:: Activity ::
In the listing that follows, the lines starting at the one containing "You are a computer-use agent. Screen dimensions: 2000x1500" and ending at the one containing "This screenshot has height=1596, width=2313." are to be returned exactly, both boundary lines included, and no others.

►

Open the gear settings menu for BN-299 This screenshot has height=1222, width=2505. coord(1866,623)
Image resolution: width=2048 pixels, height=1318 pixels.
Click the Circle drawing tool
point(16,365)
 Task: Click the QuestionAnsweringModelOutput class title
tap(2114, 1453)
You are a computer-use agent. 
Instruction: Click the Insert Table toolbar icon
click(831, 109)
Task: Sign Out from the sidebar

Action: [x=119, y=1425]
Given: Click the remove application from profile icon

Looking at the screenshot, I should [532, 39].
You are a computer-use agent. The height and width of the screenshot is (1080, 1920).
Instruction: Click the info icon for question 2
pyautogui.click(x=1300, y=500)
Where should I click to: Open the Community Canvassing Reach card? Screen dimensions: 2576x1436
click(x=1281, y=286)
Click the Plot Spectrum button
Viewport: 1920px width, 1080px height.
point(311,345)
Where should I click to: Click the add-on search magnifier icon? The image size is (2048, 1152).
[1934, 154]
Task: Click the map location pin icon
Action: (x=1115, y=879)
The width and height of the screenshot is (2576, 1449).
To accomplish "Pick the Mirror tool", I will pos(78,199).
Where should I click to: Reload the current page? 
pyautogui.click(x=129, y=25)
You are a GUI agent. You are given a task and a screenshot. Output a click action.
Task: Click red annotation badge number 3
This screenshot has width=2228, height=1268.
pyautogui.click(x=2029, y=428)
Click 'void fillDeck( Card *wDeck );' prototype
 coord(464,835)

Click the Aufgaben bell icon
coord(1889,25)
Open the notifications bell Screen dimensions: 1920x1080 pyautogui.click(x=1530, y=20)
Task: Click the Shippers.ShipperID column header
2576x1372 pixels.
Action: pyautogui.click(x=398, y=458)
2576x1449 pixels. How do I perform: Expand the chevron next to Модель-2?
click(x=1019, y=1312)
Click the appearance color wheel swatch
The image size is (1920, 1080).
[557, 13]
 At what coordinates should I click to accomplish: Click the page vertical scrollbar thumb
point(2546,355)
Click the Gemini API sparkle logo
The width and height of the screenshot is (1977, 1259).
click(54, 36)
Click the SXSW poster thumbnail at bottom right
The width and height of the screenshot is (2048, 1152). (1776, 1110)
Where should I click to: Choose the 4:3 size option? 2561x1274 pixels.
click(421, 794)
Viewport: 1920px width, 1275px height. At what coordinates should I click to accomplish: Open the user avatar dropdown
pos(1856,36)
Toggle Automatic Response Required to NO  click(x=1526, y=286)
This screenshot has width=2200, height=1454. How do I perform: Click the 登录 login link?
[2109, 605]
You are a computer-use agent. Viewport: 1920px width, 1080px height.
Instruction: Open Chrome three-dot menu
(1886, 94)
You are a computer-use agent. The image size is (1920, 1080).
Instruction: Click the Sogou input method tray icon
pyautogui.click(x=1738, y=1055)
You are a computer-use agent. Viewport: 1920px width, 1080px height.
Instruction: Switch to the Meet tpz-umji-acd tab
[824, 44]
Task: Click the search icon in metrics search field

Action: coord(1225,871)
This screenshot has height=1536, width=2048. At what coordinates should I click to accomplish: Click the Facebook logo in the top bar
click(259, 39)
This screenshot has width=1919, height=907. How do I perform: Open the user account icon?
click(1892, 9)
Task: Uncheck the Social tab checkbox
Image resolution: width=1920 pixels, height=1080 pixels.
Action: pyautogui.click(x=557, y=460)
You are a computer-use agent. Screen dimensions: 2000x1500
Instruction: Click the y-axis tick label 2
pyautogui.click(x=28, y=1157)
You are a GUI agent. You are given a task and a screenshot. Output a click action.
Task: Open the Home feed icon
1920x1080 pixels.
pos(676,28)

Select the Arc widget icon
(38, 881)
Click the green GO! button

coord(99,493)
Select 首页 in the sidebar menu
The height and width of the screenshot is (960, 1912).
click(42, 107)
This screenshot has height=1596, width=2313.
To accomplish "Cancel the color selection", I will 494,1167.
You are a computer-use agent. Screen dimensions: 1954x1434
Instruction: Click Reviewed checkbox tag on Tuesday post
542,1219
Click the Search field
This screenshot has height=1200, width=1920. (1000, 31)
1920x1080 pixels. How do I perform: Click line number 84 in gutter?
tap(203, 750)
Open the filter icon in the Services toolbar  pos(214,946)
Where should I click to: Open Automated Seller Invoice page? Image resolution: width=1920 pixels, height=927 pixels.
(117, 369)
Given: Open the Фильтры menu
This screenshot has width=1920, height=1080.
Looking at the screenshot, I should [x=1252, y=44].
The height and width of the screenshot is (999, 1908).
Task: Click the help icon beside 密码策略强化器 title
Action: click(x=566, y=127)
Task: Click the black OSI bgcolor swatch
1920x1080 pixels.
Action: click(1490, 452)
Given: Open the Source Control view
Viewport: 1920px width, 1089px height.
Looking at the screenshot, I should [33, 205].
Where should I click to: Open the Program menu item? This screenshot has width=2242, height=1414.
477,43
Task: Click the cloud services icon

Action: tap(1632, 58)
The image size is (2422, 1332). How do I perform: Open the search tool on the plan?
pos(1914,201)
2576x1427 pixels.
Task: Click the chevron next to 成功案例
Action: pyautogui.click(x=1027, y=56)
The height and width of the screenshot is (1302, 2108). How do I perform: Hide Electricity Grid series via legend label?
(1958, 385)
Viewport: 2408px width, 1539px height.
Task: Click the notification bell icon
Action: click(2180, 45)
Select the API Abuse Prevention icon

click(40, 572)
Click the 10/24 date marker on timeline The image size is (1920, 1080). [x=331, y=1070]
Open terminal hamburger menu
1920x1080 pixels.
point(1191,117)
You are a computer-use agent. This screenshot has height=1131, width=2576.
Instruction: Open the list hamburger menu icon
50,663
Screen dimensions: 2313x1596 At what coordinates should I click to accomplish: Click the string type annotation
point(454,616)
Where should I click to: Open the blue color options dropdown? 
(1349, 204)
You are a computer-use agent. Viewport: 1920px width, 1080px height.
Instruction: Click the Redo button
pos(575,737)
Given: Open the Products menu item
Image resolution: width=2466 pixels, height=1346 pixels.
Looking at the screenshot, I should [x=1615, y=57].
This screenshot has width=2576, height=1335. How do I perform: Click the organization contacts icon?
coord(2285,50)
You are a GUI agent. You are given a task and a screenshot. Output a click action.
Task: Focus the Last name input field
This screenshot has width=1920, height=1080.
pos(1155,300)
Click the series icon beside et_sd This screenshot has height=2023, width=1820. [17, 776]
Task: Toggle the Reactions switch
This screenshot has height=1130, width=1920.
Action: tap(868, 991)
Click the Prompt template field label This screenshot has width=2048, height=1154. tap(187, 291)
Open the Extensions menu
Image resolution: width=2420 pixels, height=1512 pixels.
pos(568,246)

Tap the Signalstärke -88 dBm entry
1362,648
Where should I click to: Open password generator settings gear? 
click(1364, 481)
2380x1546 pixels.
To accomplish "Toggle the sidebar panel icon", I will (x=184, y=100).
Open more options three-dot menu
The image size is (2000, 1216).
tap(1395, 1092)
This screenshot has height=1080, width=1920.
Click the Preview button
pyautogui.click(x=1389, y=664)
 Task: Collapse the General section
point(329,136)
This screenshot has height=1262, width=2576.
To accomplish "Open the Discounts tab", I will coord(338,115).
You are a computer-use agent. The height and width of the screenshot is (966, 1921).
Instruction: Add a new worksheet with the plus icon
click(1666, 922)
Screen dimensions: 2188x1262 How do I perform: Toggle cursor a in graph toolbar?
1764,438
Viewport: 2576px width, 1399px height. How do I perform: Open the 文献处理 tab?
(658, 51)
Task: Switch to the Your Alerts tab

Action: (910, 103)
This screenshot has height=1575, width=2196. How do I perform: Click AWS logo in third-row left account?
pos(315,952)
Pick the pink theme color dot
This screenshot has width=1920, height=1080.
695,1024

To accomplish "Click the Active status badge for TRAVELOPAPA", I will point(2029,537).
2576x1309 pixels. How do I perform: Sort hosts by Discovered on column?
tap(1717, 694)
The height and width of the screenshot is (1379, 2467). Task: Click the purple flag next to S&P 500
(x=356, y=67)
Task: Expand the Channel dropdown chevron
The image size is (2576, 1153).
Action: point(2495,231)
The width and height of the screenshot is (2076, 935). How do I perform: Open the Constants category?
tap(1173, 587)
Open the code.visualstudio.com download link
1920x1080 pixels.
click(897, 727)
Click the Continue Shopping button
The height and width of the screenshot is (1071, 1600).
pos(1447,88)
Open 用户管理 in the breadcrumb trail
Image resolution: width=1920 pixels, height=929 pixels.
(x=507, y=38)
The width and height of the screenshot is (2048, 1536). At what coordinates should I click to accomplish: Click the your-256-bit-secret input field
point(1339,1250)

◄

:: Solution for this problem ::
You are a computer-use agent. Screen dimensions: 2000x1500
Instruction: Click the y-axis tick label 2
pyautogui.click(x=28, y=1157)
You are a GUI agent. You are given a task and a screenshot. Output a click action.
Task: Open the Home feed icon
1920x1080 pixels.
pos(676,28)

Select the Arc widget icon
(38, 881)
Click the green GO! button

coord(99,493)
Select 首页 in the sidebar menu
The height and width of the screenshot is (960, 1912).
click(42, 107)
This screenshot has height=1596, width=2313.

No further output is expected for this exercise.